Give an exact copy of the data that follows, but none of its pictures.

[Opening INPUT FOR THIS TASK section]

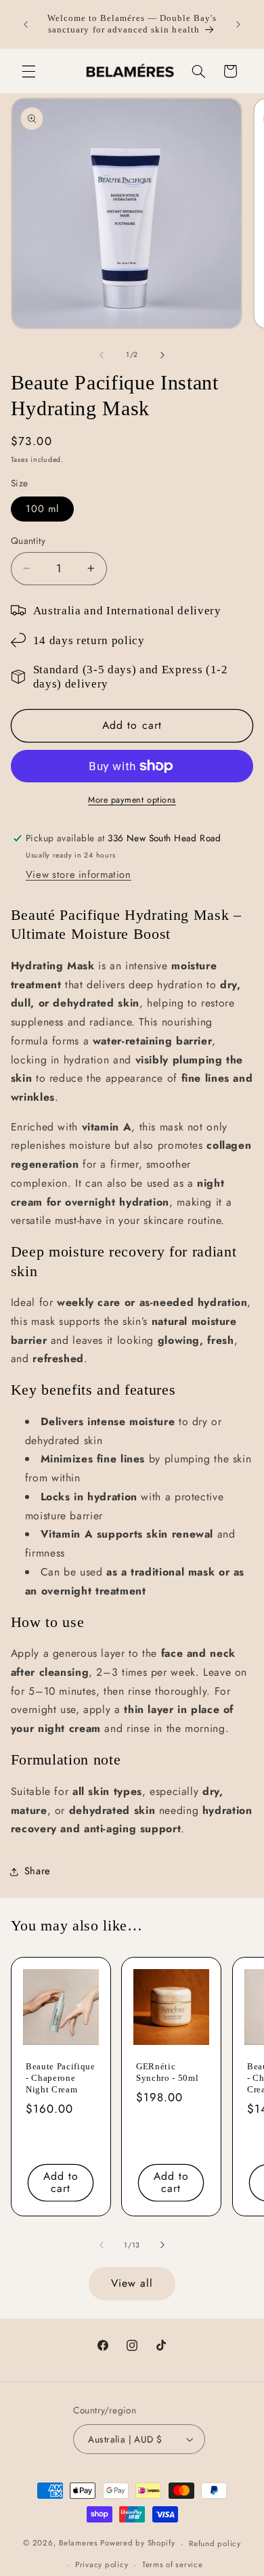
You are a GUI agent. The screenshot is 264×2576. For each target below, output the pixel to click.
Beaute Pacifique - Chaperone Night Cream (60, 2077)
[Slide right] (162, 355)
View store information (78, 874)
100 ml (42, 508)
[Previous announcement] (26, 24)
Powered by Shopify (137, 2543)
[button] (28, 71)
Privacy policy (101, 2564)
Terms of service (172, 2564)
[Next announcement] (238, 24)
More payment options (132, 800)
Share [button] (37, 1870)
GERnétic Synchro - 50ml (167, 2072)
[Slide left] (101, 355)
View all (132, 2283)
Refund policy (215, 2543)
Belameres (78, 2543)
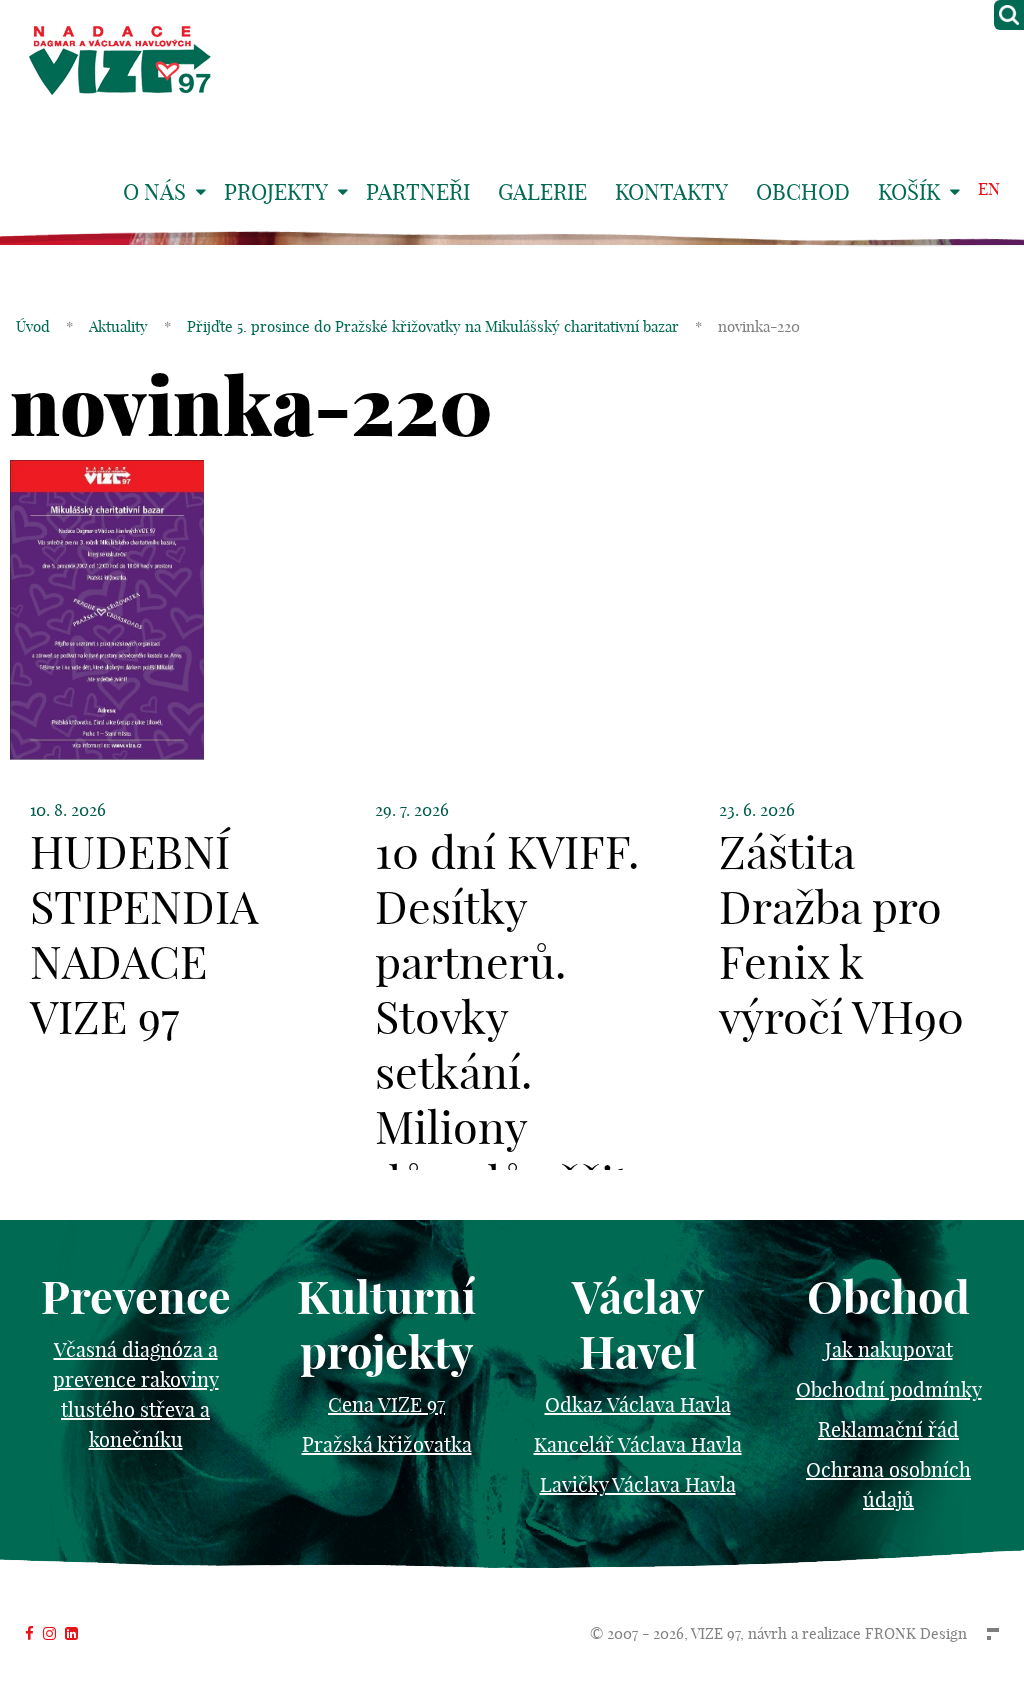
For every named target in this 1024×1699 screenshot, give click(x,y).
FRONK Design (916, 1633)
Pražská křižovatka (387, 1444)
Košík (909, 192)
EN (989, 188)
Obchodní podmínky (889, 1389)
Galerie (542, 192)
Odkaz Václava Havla (638, 1404)
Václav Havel (638, 1325)
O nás (154, 192)
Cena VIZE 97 (386, 1404)
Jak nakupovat (889, 1349)
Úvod (33, 326)
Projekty (276, 192)
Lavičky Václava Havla (638, 1484)
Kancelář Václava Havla (638, 1444)
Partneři (418, 192)
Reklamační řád (888, 1429)
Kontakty (671, 192)
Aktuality (118, 326)
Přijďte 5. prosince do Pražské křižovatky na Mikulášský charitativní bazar (433, 326)
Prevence (136, 1297)
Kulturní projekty (386, 1325)
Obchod (803, 192)
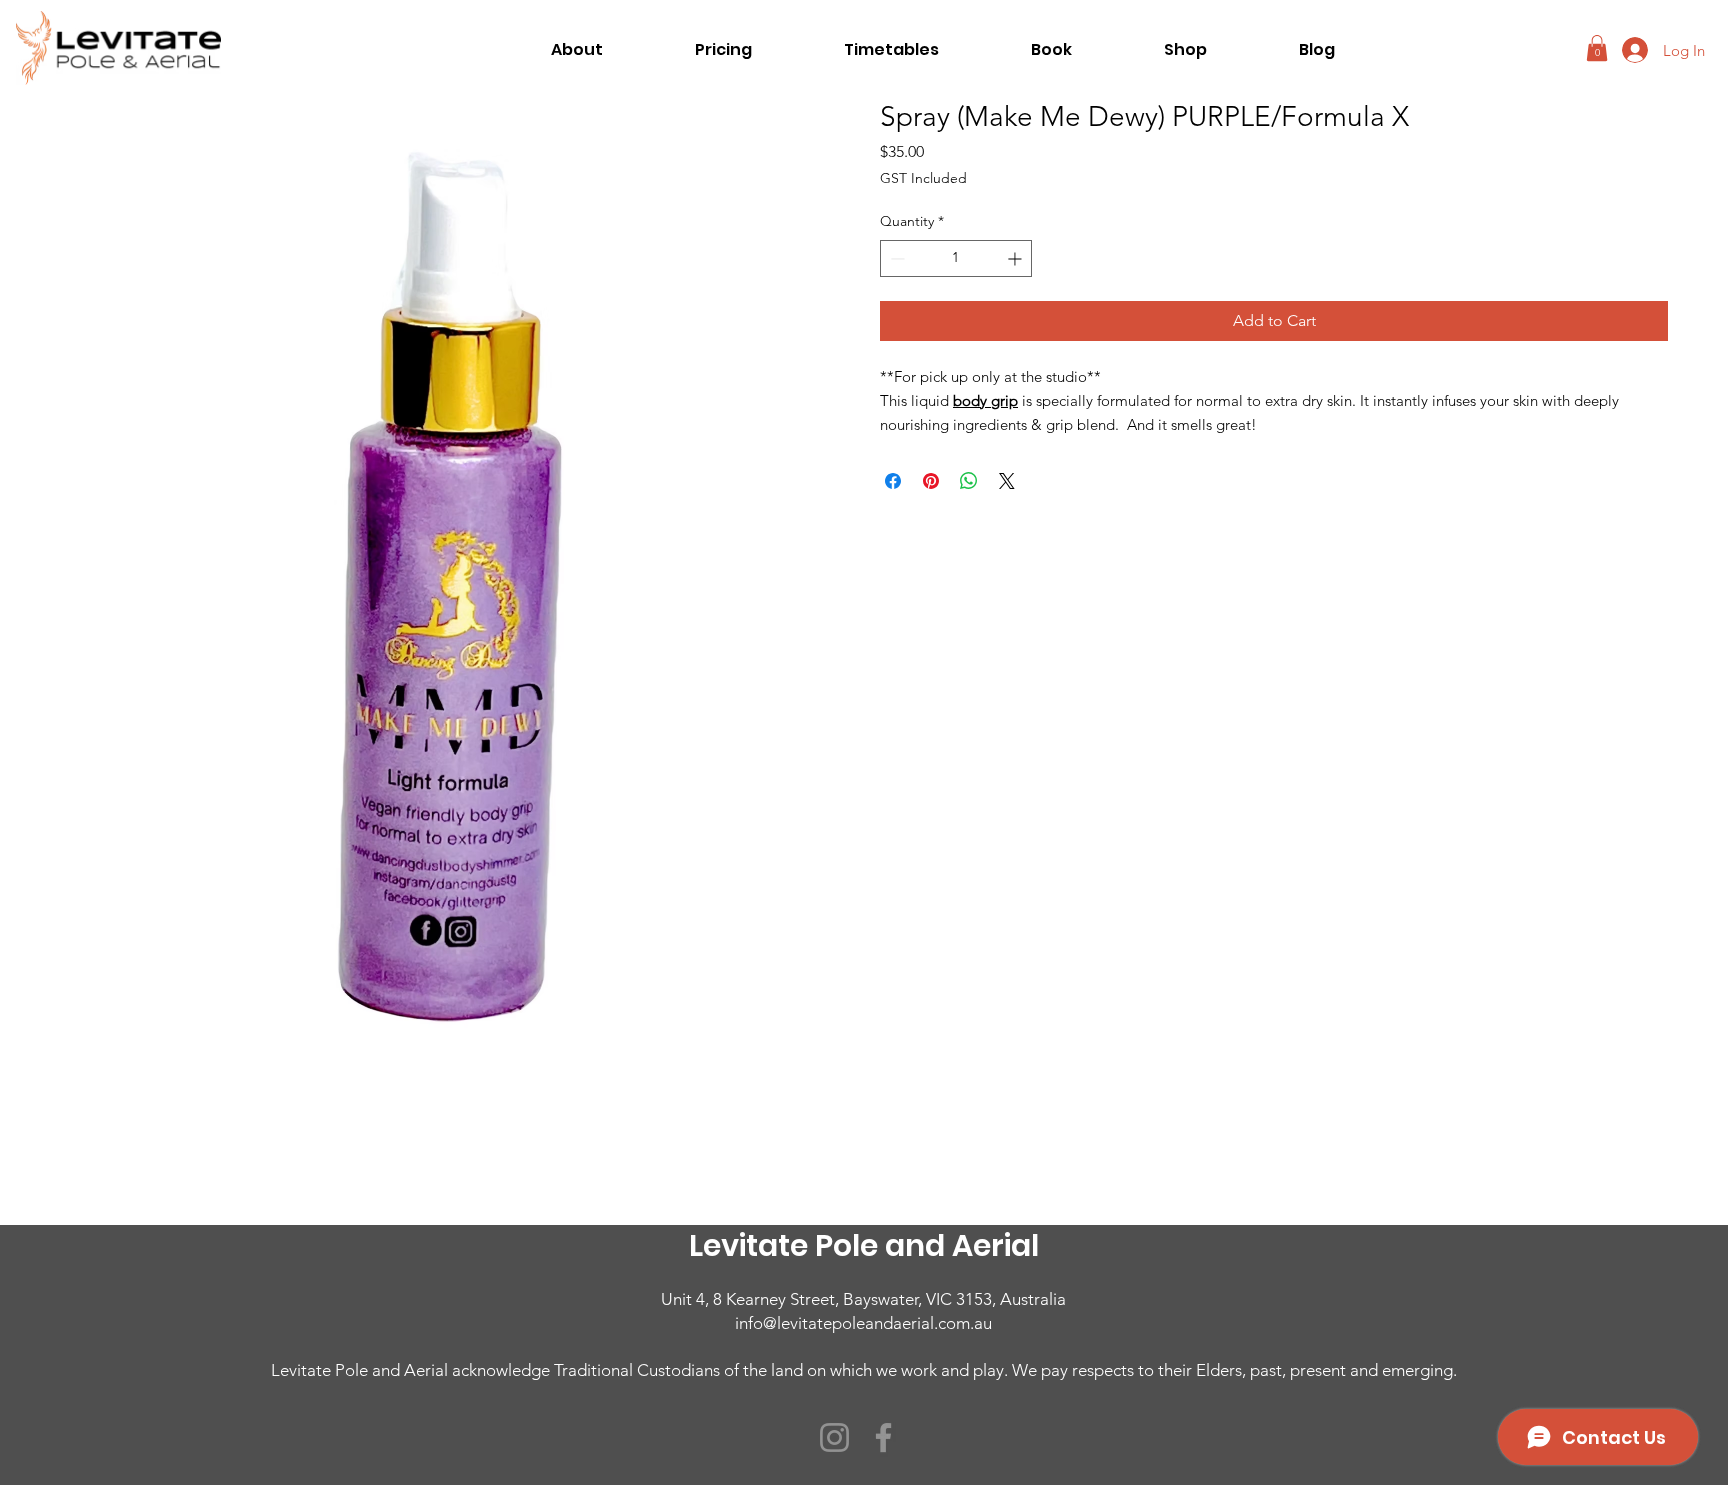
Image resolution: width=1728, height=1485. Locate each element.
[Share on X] (1007, 481)
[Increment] (1016, 258)
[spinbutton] (956, 258)
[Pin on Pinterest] (931, 481)
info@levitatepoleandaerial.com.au (863, 1323)
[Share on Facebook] (893, 481)
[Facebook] (883, 1437)
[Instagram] (834, 1437)
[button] (1597, 48)
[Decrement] (895, 258)
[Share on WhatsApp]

[Closing INPUT FOR THIS TASK section]

= SOLUTION BELOW =
You are a GUI agent. The screenshot is 264×2576. For each target below, output the pixel to click.
Beaute Pacifique - Chaperone Night Cream (60, 2077)
[Slide right] (162, 355)
View store information (78, 874)
100 ml (42, 508)
[Previous announcement] (26, 24)
Powered by Shopify (137, 2543)
[button] (28, 71)
Privacy policy (101, 2564)
Terms of service (172, 2564)
[Next announcement] (238, 24)
More payment options (132, 800)
Share [button] (37, 1870)
GERnétic Synchro - 50ml (167, 2072)
[Slide left] (101, 355)
View all (132, 2283)
Refund policy (215, 2543)
Belameres (78, 2543)
For every named target in this 1024×1699 screenshot, give click(x,y).
FRONK Design (916, 1633)
Pražská křižovatka (387, 1444)
Košík (909, 192)
EN (989, 188)
Obchodní podmínky (889, 1389)
Galerie (542, 192)
Odkaz Václava Havla (638, 1404)
Václav Havel (638, 1325)
O nás (154, 192)
Cena VIZE 97 (386, 1404)
Jak nakupovat (889, 1349)
Úvod (33, 326)
Projekty (276, 192)
Lavičky Václava Havla (638, 1484)
Kancelář Václava Havla (638, 1444)
Partneři (418, 192)
Reklamační řád (888, 1429)
Kontakty (671, 192)
Aktuality (118, 326)
Přijďte 5. prosince do Pražské křižovatky na Mikulášský charitativní bazar (433, 326)
Prevence (136, 1297)
Kulturní projekty (386, 1325)
Obchod (803, 192)
Image resolution: width=1728, height=1485. Locate each element.
[Share on X] (1007, 481)
[Increment] (1016, 258)
[spinbutton] (956, 258)
[Pin on Pinterest] (931, 481)
info@levitatepoleandaerial.com.au (863, 1323)
[Share on Facebook] (893, 481)
[Facebook] (883, 1437)
[Instagram] (834, 1437)
[button] (1597, 48)
[Decrement] (895, 258)
[Share on WhatsApp]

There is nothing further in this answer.